Там мой контакт, лучи холодного солнца на худом мальчишке с веснушками, выцветшие улицы, далекое поднебесье… сточная канава, запах угольного газа, затемнение… здесь сильный ветер, холодный пот от страха — как в тисках… далекая туманная улица двадцатых годов. «А вот и старый карандашник».
помятое красное лицо, дешевый синий костюм: «Помню, помню эти убогие кварталы». Вот силуэт его телохранителя: серый костюм, смуглое лицо, наготове карандашный пистолет…
«Бритвенные лезвия… шнурки для обуви… нарукавные повязки… карандаши… мел… сургуч…»
— Нам понадобятся два карандаша, — сказал я там, на Норт-Кларк-стрит, пытаясь дотянуться до своей наплечной кобуры.
«Два желтых карандаша “Питмановская Арифметика Здравого Смысла” во время каникул никогда не выпускала, в тот день я видел, как прогибается от ветра разорванное небо… худой мальчишка с веснушками… Ты умеешь нажимать на такой вот карандашный, чувак?
карандашный чувак? вот “Серый Карандаш”, водил компанию с Ма Карри в синем школьном домике, мы звали ее “Мамой”, а вы бы? научила меня всему, что я умею. — годы серой боли, долгие-предолгие годы, опустившие плечи. — Не буду лукавить, “Питмановская Арифметика Здравого Смысла” снабдила этот карандаш свинцом, который некогда был радием, здесь, в этом карандаше, миллион радиоактивных лет, оттяни вот это до конца, теперь нажимай на карандаш… никого нет, ветер и пыль далеких двадцатых… пансион миссис Мёрфи, не забудь, это было очень давно, но туда можно дойти пешком, он прямо впереди — краснокирпичное здание на углу переулка, из: чердачной комнаты смотришь в подзорную трубу на спортплощадку сиротского приюта, можно наблюдать за мальчишками в высоких темных окнах спальни, вид мальчишек потрясает, я был тогда больной, и вот остались лишь обрывки искалеченного “я”, подзорная труба выхватывает на спортплощадке желтые расплывчатые ребра, вот “Ветреный 18” возле “Бетономешалки”, “Пыльные веснушки” крепко обнимают его колени — нагишом на полу душевой».
— Раздвиньте ему ноги, ребята! — вскричал Режиссер.
«туманное желтое время каникул, двадцатые годы поют тебе сцену между нами, где время не писало никогда, худой мальчишка был похож на меня в форме начальной частной школы, до далекой закрывающейся спальни доносятся паровозные гудки, грустные старые людские газеты я ношу е собой, больной голос, донельзя неприятный, говорящий тебе: “Искры” — уже над Нью-Йорком. Справился я здесь с заданием? Он это услышит?»
кто-то туманный, дрожащий, далекий задвинул ящик бюро на темном чердаке…
«Карандаш используется только один раз, чувак… фосфоресцирующий протез руки, и это было всё, пришлось увидеть его в последнем свете, оставшемся на гибнущей звезде… старый джанки, макающий сдобный торт в чашку в сером кафетерии, салфетка под его кофейной чашкой, прозвали его “Жрецом” — продавал специальное распятие, которое светилось в темноте, пока не начал светиться в темноте сам, остывший кофе, сидел именно там, где сидишь сейчас ты, видишь ли, сынок, когда приобретаешь привычку к хозяину, о других ребятах забываешь… Мальчишка ждет… пансион миссис Мёрфи… сплошь старые грустные циркачи… помню, ее сынок-педераст брил на кухне грудь, волосы летели в суп, а он пел, заливаясь соловьем, музыкальная семейка, помню, ах, уже пришли, “Сдаются комнаты”, занавески серые, как сахар сиротского приюта, всегда выглядывает серая тень…
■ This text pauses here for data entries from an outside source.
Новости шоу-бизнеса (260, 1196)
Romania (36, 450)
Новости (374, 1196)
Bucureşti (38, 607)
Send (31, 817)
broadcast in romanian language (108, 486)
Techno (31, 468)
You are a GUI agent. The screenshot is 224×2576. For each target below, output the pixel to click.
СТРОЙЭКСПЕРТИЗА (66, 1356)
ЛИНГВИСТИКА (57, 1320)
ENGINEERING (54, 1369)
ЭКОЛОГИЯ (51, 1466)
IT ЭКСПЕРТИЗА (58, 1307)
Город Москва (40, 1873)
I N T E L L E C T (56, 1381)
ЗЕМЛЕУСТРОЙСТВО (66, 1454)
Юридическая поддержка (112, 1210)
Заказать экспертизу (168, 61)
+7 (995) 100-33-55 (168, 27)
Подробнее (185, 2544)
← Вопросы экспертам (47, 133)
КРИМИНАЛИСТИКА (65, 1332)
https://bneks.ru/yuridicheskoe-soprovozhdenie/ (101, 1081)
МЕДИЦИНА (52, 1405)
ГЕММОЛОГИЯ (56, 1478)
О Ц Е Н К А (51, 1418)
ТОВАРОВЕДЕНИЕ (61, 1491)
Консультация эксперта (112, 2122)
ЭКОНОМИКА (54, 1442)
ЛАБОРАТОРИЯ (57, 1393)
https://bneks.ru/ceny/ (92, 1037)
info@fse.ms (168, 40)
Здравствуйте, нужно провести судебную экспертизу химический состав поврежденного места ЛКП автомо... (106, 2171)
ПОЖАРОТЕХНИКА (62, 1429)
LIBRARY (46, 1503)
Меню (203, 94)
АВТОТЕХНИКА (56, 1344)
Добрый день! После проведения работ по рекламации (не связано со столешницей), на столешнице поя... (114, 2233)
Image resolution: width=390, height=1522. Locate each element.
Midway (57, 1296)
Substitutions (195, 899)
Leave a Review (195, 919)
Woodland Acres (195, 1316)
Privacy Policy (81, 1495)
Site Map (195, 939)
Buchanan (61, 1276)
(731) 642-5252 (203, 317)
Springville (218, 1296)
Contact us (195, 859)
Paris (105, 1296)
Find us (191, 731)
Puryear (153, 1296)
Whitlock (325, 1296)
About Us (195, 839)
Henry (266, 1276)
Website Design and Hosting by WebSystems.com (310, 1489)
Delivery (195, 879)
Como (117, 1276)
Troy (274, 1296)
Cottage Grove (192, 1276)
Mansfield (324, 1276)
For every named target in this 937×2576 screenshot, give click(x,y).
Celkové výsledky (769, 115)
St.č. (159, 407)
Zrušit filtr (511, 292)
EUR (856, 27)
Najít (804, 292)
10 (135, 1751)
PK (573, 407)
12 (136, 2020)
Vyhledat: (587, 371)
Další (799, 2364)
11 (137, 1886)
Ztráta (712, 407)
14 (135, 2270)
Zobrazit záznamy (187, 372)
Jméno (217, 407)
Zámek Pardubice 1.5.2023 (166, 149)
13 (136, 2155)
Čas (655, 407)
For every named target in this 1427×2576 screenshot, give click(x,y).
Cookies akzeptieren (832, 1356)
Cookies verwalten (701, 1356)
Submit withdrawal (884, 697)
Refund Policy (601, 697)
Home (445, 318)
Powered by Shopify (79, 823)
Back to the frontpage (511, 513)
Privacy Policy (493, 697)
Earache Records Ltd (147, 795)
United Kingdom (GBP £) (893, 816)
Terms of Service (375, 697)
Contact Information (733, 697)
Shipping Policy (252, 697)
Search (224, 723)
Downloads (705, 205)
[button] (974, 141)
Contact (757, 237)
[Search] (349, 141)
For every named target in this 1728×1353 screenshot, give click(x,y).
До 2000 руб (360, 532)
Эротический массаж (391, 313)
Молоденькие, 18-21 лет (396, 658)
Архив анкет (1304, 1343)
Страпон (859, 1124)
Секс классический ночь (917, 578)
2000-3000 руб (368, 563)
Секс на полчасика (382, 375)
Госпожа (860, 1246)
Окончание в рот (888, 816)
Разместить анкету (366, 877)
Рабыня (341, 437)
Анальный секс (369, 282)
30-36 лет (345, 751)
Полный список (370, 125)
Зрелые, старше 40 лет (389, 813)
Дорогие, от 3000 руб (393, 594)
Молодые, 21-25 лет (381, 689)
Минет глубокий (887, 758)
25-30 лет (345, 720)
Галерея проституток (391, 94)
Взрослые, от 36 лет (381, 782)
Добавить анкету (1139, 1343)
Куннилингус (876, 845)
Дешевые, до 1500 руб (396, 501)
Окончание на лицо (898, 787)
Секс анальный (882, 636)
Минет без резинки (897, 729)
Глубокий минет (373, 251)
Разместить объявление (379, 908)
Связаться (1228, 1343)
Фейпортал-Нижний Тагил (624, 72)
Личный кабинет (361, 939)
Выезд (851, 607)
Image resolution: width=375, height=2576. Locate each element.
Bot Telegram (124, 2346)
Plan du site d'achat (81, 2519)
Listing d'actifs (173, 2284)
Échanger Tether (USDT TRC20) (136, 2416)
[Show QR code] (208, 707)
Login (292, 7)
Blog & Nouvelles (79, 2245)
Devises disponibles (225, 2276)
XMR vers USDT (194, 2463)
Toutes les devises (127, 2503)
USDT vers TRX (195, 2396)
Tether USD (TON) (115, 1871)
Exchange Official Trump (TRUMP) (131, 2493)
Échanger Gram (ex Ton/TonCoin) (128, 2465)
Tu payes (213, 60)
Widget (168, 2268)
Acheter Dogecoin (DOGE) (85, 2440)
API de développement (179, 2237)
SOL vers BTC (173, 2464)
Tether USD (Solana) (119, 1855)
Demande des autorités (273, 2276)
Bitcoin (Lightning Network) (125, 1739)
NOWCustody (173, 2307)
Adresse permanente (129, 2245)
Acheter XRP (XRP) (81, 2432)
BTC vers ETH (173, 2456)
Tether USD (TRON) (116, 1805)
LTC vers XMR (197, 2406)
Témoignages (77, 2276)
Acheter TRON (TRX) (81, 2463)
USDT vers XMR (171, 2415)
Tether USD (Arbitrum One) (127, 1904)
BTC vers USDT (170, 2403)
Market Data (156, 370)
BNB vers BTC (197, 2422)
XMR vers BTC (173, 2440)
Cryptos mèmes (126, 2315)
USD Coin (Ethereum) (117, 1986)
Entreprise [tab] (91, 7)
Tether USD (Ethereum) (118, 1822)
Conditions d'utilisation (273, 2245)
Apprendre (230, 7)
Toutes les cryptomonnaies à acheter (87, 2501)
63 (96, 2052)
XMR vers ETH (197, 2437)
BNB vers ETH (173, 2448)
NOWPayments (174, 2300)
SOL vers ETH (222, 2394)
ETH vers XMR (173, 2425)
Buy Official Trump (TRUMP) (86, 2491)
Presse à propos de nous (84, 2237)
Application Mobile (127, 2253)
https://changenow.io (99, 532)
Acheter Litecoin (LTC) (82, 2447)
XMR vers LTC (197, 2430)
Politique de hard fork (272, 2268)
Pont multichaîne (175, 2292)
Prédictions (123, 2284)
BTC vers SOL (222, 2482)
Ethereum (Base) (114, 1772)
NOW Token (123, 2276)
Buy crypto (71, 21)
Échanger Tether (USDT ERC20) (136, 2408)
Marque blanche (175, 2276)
— Вы расплатитесь сегодня, мистер Джонс?
Да, миссис Мёрфи, я расплачусь, эта лестница, она меня в могилу сведет — кхе-кхе — карандаш используют только один раз, не забудь, я режиссер единственного представления, показывал тебе бумаги, понятные, как “Энни Лори” в фильме двадцатых с гибнущей звезды… печальный юный образ источает застоявшийся цветочный запах болезни в далекое окно… Я расскажу тебе историю, которая называется "Улица случая"… арабский домик в пригороде, остывший кофе, сидел именно там, где сейчас сидишь ты, дождь, протекает крыша, я передвигаю диван на сухое место, тяжелый испанский диван, и вижу за диваном маленькую сухую нишу, которую прежде не замечал. В нише лежит книга, серая лощеная обложка с золотыми буквами. шрифт самый обычный: “Улица случая”, я открыл книгу».